By the way, if you’re not such a big fan of wind turbines or trash-to-energy plants, I’m curious: how might you feel about having one of these monstrosities in your backyard?

Trouble in Texas City: The Intertubular Processing and Storage Node

But suppose the oil makes it through all the tubes without a hitch, all the way to the pumps and ultimately into your vehicle.  Happy motoring, right?

Bill McKibben and a few others have continually pointed out that the disasters that make headlines and business-as-usual habits are, in the end, more or less equally disastrous for the health of our environment and our economy.  A headline from today’s issue of The Onion, in the tradition of the media outlet known for its role as one of the few able to comment seriously on matters of importance, told it like it is: “Millions of Barrels of Oil Safely Reach Port in Major Environmental Catastrophe.”  It is telling that the only psychological method we have to seriously confront our oil crisis is humor: such is the mark of truly intractable problems, like the jokes that emerged from the Jewish ghettos of Europe through centuries of segregation and persecution.  So what are we going to do once, or hopefully before, this party ends, as it surely will (and more likely sooner rather than later)?

The terminal: in the end, the Internet and everything else will all go down the tubes if we don’t figure out something, and fast. 

By jove, I think I might just have the answer!  Unfortunately, it takes a bit of foresight, some dollars, and, if you want it to be sustainable, a simultaneous commitment to renewable energy, all resources that seem to be in short supply right now at all levels of government here in these United States.

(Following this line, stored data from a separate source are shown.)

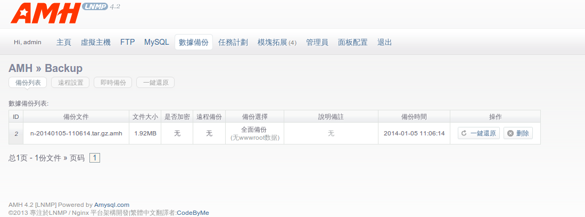Open the 主頁 home menu
The image size is (585, 217).
pos(64,42)
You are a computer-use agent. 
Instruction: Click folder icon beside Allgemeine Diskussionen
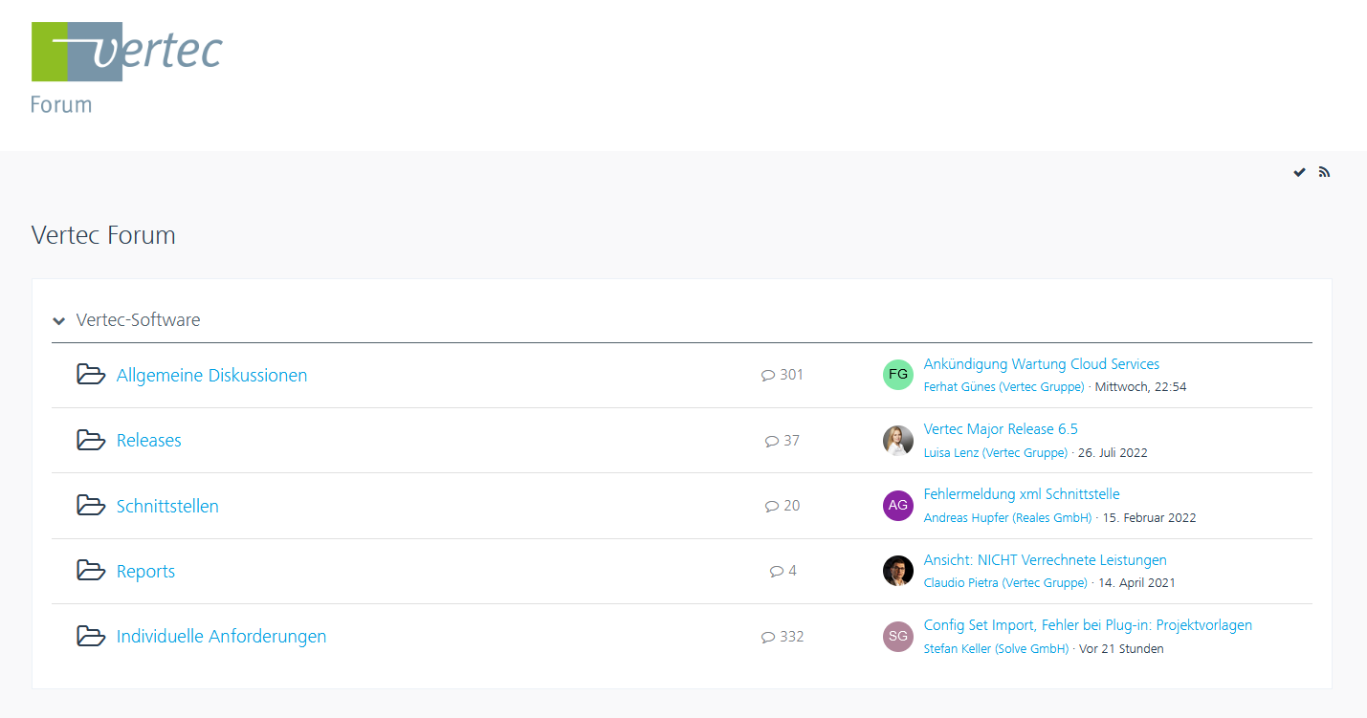pos(91,375)
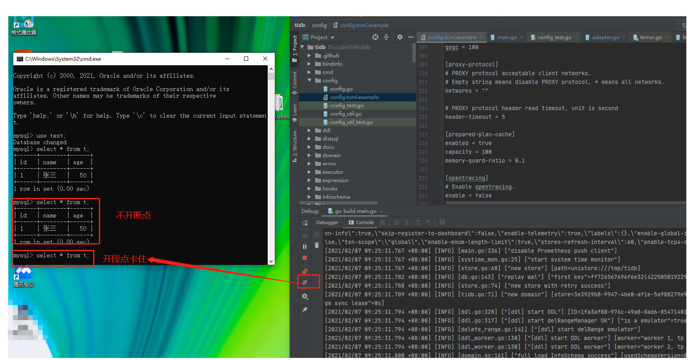Screen dimensions: 688x360
Task: Open Project panel settings gear
Action: (399, 37)
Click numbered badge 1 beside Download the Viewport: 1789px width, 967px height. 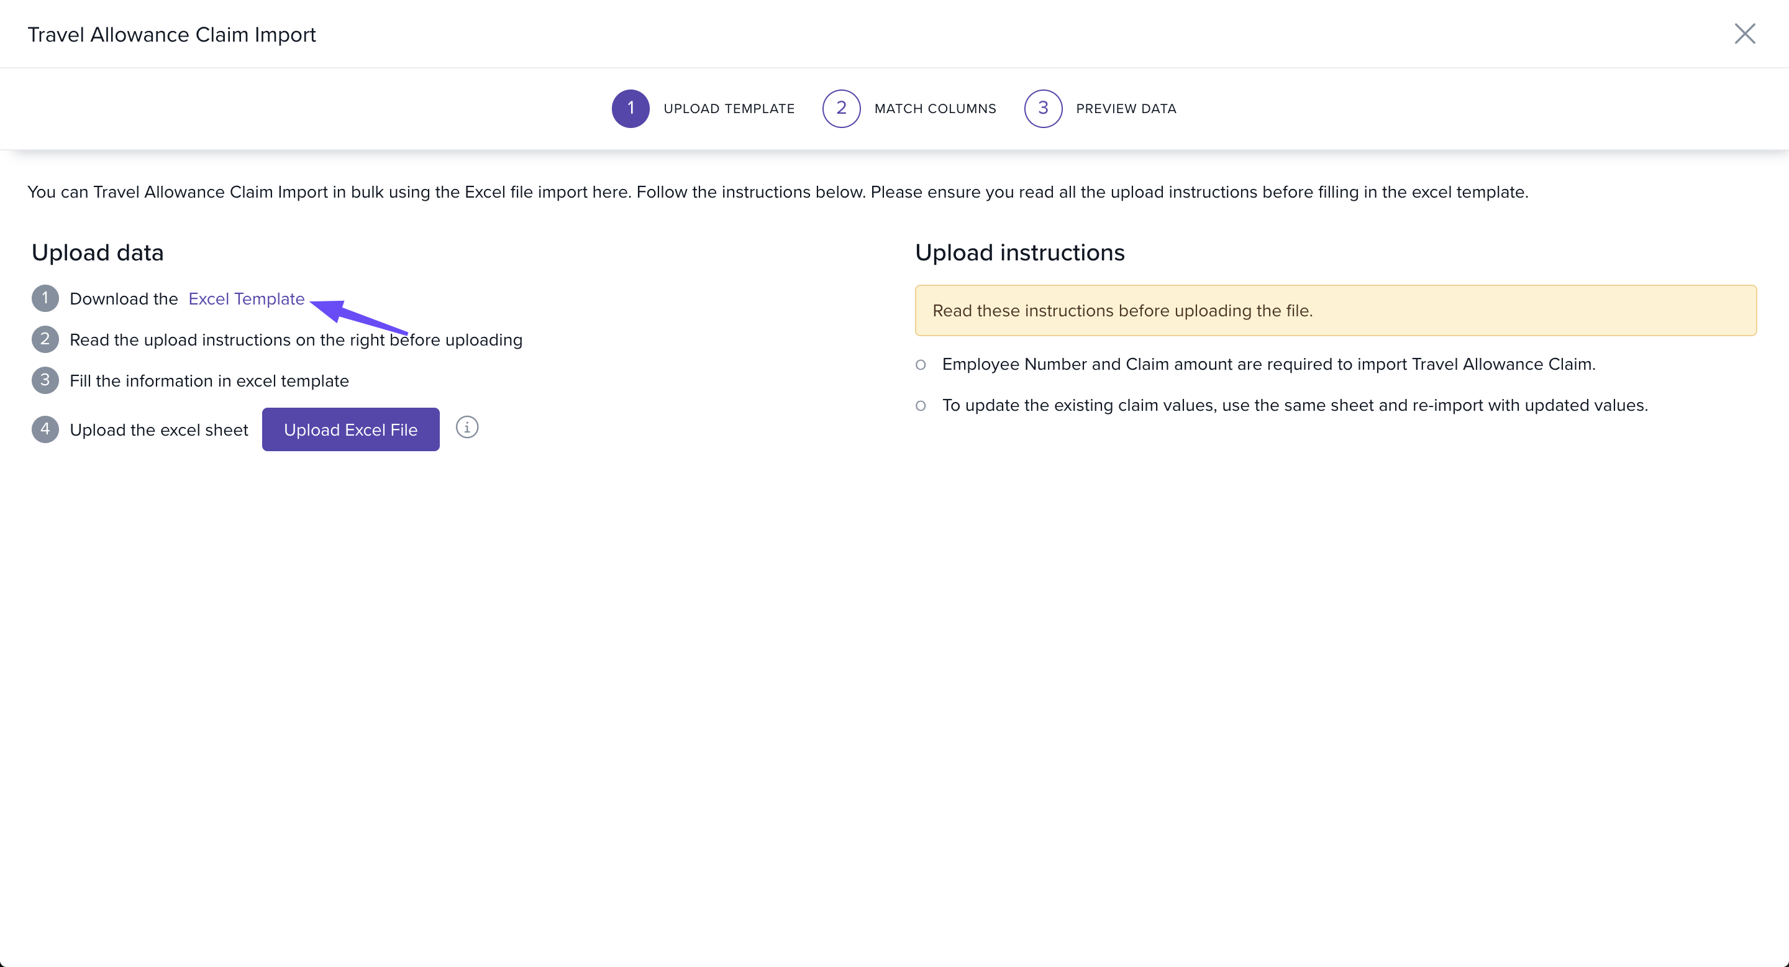(x=45, y=298)
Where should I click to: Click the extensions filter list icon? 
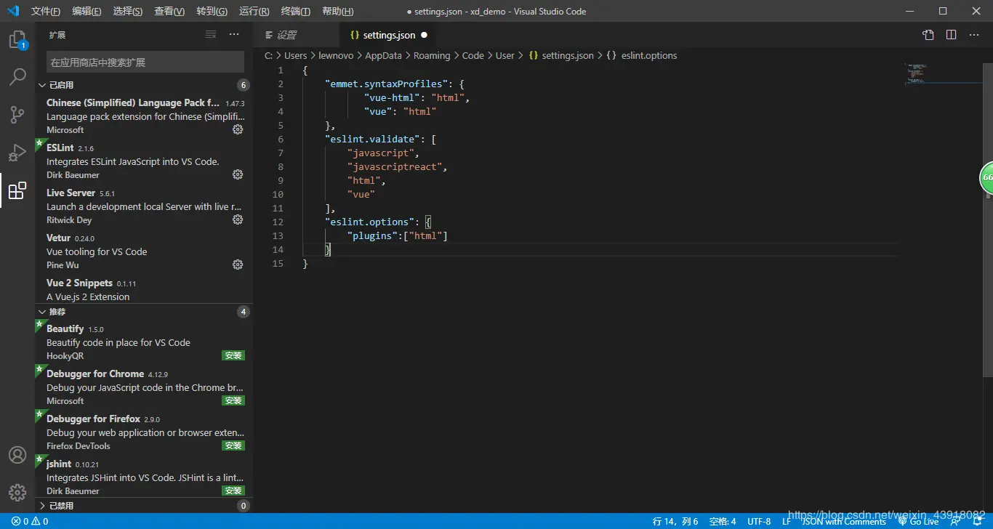211,35
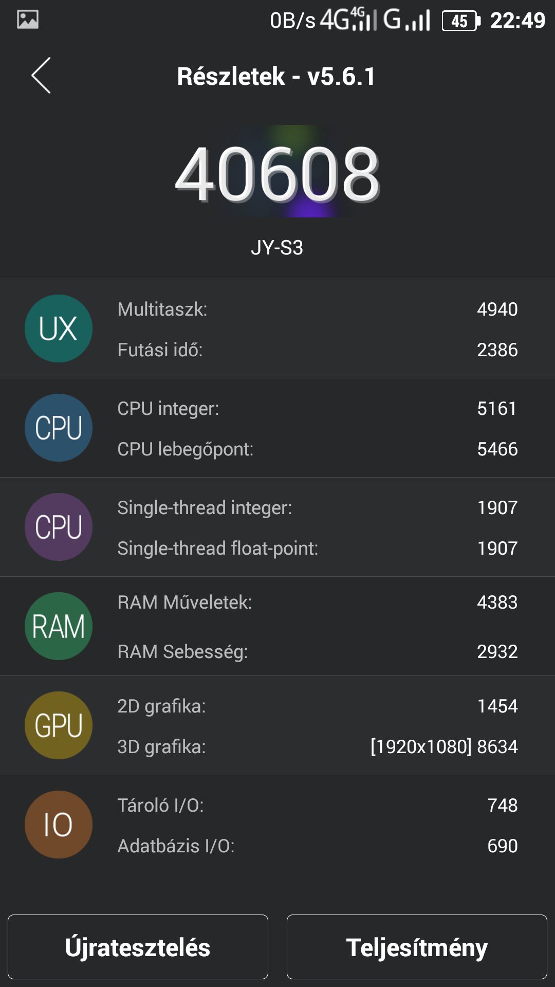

Maybe soon we can start talking about trillion-dollar-scale electrified rail projects instead of just a few billion dollars in occasional stimulus money even as ten times as much goes to keep the auto industry on life support. It takes more than just a little seed money to build an industry capable of making a dent in levels of oil consumption that remain mammoth even during periods of chilled demand, like today.  It also takes comprehensive, top-level planning for the long term from visionaries at the highest levels of government.  And that, in turn, requires our political leaders to square their positions with scientific principles and the goal of moving the country forward rather than merely the principle of profitable petroleum for what proportionally is just pennies of campaign funds.  Can anyone doubt that Sen. Lisa Murkowski (R – CLIMATE ENEMY NUMBER ONE) will do as much as she can to continue Alaska’s legacy as the fossil state holding back the rest of the country from finally making serious attempts to get beyond oil, and how sad is it that she is willing to sell herself for so little?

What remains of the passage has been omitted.